CBO July Report Casts a Bleak Fiscal Forecast
Each month, the Congressional Budget Office (CBO) issues Congress’ monthly fiscal report card by cataloging recent federal spending and revenues; signaling to the American people what those updated totals mean for our nation’s subsequent economic health.
Today, CBO released its Monthly Budget Review for July 2023.
Key Takeaway: In the first 10 months of FY 2023 the deficit has amounted to a staggering $1.6 trillion. This is $954 billion (or 131 percent) higher than the same point last year. In just 10 months, the FY 2023 deficit already exceeds last year’s full year deficit by $241 billion.
- Then Versus Now: Compared to CBO’s May 2023 baseline, the 2023 deficit is now projected to be $1.7 trillion, about $200 billion higher than the May projection of $1.5 trillion.
- Washington’s Spending Addiction: Spending is $473 billion (or 11 percent higher) and revenues are $418 billion (or 10 percent lower).
Economic Red Flags:
- $1.7 Trillion. CBO expects the deficit will reach $1.7 trillion in 2023, about $200 billion higher than its May 2023 projection of $1.5 trillion.
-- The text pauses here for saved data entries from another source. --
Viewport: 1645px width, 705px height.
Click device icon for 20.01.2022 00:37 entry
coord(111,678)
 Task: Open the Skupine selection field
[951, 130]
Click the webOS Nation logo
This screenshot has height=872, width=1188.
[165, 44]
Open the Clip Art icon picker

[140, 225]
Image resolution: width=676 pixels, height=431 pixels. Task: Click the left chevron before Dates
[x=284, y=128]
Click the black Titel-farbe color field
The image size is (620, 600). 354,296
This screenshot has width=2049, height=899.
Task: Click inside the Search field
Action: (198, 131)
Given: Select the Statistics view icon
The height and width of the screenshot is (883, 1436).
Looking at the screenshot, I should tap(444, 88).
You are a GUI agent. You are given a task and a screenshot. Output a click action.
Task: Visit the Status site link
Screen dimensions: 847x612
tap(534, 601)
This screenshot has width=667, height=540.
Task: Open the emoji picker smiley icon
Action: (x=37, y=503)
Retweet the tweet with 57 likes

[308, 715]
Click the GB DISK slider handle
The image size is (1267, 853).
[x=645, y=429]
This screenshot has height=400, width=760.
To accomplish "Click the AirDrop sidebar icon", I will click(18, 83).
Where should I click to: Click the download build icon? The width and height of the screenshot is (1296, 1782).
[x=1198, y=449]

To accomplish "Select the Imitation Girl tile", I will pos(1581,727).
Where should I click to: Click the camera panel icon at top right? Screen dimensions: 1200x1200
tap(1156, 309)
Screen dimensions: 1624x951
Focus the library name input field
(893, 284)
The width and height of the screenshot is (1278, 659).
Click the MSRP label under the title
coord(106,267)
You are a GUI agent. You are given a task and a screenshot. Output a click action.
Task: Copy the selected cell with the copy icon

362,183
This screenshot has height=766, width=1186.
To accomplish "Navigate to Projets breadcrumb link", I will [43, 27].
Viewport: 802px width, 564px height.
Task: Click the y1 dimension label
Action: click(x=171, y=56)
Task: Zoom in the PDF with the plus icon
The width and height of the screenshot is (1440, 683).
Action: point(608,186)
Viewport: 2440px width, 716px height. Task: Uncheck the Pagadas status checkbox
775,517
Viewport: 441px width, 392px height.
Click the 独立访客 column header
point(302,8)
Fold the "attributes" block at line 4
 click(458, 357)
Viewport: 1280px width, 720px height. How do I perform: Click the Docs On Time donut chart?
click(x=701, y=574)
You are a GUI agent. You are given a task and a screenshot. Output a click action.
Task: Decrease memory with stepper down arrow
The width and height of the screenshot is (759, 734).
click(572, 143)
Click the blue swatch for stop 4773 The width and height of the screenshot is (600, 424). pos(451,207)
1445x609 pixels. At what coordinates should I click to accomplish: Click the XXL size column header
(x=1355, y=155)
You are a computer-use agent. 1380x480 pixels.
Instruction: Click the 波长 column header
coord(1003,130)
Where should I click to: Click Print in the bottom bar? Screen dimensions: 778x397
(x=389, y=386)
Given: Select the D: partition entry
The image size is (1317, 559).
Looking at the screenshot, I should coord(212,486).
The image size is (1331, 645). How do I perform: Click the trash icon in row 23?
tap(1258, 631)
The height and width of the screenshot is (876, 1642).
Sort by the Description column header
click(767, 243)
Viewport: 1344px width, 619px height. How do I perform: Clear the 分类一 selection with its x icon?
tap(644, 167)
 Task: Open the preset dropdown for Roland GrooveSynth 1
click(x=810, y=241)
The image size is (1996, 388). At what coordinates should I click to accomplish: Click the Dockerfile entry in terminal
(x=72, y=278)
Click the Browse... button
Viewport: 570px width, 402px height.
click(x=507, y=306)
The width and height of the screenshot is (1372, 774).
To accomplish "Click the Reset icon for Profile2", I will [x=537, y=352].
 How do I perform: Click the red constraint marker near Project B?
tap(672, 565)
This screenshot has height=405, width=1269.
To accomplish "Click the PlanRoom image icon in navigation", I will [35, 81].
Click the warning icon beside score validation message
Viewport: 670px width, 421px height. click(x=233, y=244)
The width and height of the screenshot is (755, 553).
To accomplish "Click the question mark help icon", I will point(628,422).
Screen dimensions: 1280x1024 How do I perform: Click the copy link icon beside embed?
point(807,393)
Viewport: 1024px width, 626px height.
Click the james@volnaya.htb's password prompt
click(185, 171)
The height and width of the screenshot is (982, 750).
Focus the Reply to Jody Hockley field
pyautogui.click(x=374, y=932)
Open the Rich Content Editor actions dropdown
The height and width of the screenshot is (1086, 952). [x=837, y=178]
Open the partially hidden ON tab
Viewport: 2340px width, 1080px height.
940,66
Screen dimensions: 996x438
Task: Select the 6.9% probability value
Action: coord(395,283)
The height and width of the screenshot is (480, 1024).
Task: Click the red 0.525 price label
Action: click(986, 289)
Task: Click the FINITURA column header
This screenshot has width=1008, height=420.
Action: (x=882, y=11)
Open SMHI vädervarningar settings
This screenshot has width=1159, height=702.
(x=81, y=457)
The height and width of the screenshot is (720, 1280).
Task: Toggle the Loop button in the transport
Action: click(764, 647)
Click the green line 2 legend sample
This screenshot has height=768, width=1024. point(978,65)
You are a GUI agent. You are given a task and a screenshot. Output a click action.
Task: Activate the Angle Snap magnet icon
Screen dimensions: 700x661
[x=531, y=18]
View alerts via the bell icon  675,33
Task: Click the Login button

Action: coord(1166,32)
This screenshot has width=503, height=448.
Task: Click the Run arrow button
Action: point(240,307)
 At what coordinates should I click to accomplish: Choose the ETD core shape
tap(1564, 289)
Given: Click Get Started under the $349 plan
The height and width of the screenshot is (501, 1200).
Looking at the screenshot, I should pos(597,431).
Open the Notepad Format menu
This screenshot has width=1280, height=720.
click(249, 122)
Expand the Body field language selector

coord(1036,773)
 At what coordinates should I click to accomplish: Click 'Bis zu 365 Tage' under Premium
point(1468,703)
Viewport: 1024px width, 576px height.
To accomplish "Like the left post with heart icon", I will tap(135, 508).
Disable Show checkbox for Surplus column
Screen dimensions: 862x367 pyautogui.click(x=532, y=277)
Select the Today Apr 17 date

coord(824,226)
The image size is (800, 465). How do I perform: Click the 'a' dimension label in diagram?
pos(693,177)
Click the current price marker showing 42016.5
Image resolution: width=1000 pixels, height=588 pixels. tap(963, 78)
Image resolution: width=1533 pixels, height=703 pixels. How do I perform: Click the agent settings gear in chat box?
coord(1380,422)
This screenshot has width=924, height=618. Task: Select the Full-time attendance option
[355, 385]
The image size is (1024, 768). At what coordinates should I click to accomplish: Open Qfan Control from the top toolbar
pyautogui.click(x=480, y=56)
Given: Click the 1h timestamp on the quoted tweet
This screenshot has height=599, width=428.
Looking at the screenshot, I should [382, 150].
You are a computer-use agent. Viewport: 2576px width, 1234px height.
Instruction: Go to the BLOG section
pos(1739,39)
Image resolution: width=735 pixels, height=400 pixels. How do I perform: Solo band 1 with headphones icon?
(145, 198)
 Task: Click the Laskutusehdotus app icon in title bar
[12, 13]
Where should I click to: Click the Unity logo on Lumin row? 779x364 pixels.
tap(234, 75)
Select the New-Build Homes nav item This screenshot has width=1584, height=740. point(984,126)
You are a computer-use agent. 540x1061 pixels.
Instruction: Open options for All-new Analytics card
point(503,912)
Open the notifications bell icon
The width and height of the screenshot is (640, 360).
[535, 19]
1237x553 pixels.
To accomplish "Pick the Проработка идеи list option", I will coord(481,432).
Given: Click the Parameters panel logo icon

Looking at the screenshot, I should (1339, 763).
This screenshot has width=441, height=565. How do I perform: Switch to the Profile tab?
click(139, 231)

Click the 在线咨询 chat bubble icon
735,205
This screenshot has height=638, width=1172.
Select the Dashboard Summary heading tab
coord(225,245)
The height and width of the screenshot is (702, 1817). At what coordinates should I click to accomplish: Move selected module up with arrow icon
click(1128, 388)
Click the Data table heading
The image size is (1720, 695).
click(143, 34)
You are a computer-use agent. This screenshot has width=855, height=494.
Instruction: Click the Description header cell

- Skyrocketing Interest. The largest spending increase was for interest payments on the debt, which increased by $146 billion (or 34 percent) compared to this time last year.
- Student Loan Bailout Chaos Hurt the Economy. Spending for the Department of Education increased by $91 billion (or 57 percent), due to President Biden’s student loan bailouts.
- Never-ending Economic Uncertainty. FDIC spending increased by $52 billion (such spending was negative last year), as the agency dealt with bank failures in the spring.
- Bidenflation Harming Social Security. Social Security spending increased by $111 billion (or 11 percent), impacted by high inflation.
- Health Care Spending Continues to Climb. Medicare spending increased by $104 billion (or 18 percent). Similarly, Medicaid spending increased by $29 billion (or 6 percent).
To Make Matters Worse: CBO’s monthly budget review for July is further compounded by Fitch Ratings’ August 1 downgrade of the U.S. credit rating from AAA to AA+ for just the second time in our nation’s history.
- Fitch said: “The rating downgrade of the United States reflects the expected fiscal deterioration over the next three years, a high and growing general government debt burden, and the erosion of governance relative to 'AA' and 'AAA' rated peers over the last two decades that has manifested in repeated debt limit standoffs and last-minute resolutions.”
Together, Fitch Ratings’ credit rating downgrade and CBO’s latest analysis reiterates what we already know: partisan politics and reckless Washington spending will continue to erode America’s historic record as a global, economic superpower.